Le Docteur Benjamin risque :
– la prison
– l’interdiction d’exercer
Pourtant – selon sa conscience – il a sauvé la vie d’un patient.

Sanctionner ou légiférer

La loi est bafouée quotidiennement – il y a aussi l’importation illicite de phages.

Les services de police sont-ils formés et informés ?
A côté des deux cas cités, y-a-t-il des pratiques mafieuses :
– faux phages ?
– cocktails dangereux ?
– prix prohibitifs ?

Les magistrats sont-ils formés et informés ?

Dans une commission comme celle de l’ANSM :
– soit les talents des experts s’ajoutent
– soit ils s’annulent

Au vu des problèmes identifiés on peut s’interroger.

Le problème relève alors des instances « au dessus ».

Qui va les saisir ?

Annexe

Une autorisation théorique des bactériophages

Le rapport de l’ANSM prévoit qu’un médecin peut demander une ATU Autorisation Temporaire d’Utilisation.
Les médecins ne sont formés :
– ni à la réalité des bactériophages
– ni à la pratique de l’ATU

Quantitativement il devrait y avoir presque 100 mille demandes par an : impossible à gérer !

Les textes

Code de la santé publique

La fabrication, le courtage, la distribution, la publicité, l’offre de vente, la vente, l’importation, l’exportation de médicaments falsifiés définis à l’article L. 5111-3 sont punis de cinq ans d’emprisonnement et de 375 000 € d’amende.
Article L4161-1

Exerce illégalement la médecine :

1° Toute personne qui prend part habituellement ou par direction suivie, même en présence d’un médecin, à l’établissement d’un diagnostic ou au traitement de maladies, congénitales ou acquises, réelles ou supposées, par actes personnels, consultations verbales ou écrites ou par tous autres procédés quels qu’ils soient, ou pratique l’un des actes professionnels prévus dans une nomenclature fixée par arrêté du ministre chargé de la santé pris après avis de l’Académie nationale de médecine, sans être titulaire d’un diplôme, certificat ou autre titre mentionné à l’article L. 4131-1 et exigé pour l’exercice de la profession de médecin, ou sans être bénéficiaire des dispositions spéciales mentionnées aux articles L. 4111-2 à L. 4111-4, L. 4111-7, L. 4112-6, L. 4131-2 à L. 4131-5 ;

L’exercice illégal de la profession de médecin, de chirurgien-dentiste ou de sage-femme est puni de deux ans d’emprisonnement et de 30 000 euros d’amende.

Article R4127-40

Le médecin doit s’interdire, dans les investigations et interventions qu’il pratique comme dans les thérapeutiques qu’il prescrit, de faire courir au patient un risque injustifié.

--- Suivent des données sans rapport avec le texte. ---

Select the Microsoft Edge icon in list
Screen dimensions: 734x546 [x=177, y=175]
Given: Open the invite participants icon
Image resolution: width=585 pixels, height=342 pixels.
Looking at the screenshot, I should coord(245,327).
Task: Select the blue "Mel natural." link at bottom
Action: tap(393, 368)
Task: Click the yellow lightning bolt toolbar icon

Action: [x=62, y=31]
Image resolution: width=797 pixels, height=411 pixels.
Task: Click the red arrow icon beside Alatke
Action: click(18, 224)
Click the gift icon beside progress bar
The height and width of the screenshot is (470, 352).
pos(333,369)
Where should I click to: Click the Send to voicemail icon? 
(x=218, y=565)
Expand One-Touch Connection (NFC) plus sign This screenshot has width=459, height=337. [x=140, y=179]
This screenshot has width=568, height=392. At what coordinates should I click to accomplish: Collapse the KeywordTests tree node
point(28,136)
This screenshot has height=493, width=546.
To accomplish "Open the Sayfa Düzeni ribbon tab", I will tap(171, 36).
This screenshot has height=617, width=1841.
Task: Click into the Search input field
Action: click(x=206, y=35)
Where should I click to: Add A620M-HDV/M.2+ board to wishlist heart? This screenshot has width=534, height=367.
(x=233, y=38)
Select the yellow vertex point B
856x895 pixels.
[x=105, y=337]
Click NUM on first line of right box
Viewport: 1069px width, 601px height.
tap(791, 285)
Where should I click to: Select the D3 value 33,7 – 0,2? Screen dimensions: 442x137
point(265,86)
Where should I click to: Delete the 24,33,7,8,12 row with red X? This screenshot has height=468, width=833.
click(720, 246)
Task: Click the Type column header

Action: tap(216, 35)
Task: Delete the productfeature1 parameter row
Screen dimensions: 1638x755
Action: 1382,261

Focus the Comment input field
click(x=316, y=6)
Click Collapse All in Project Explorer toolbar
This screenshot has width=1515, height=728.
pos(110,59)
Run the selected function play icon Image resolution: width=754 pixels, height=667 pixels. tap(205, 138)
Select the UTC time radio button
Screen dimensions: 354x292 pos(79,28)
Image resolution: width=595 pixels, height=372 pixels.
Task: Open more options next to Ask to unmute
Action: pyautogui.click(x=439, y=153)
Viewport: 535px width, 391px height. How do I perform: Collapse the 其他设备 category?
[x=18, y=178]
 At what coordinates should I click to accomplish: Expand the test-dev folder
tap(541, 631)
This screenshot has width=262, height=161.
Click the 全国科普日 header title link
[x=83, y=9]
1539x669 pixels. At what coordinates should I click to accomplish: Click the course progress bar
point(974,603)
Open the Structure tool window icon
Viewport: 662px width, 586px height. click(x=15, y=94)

Liens relatifs à cet article Codifié par: Décret 2004-802 2004-07-29

 

Code pénal

Article 223-6

Quiconque pouvant empêcher par son action immédiate, sans risque pour lui ou pour les tiers, soit un crime, soit un délit contre l’intégrité corporelle de la personne s’abstient volontairement de le faire est puni de cinq ans d’emprisonnement et de 75 000 euros d’amende.

Sera puni des mêmes peines quiconque s’abstient volontairement de porter à une personne en péril l’assistance que, sans risque pour lui ou pour les tiers, il pouvait lui prêter soit par son action personnelle, soit en provoquant un secours.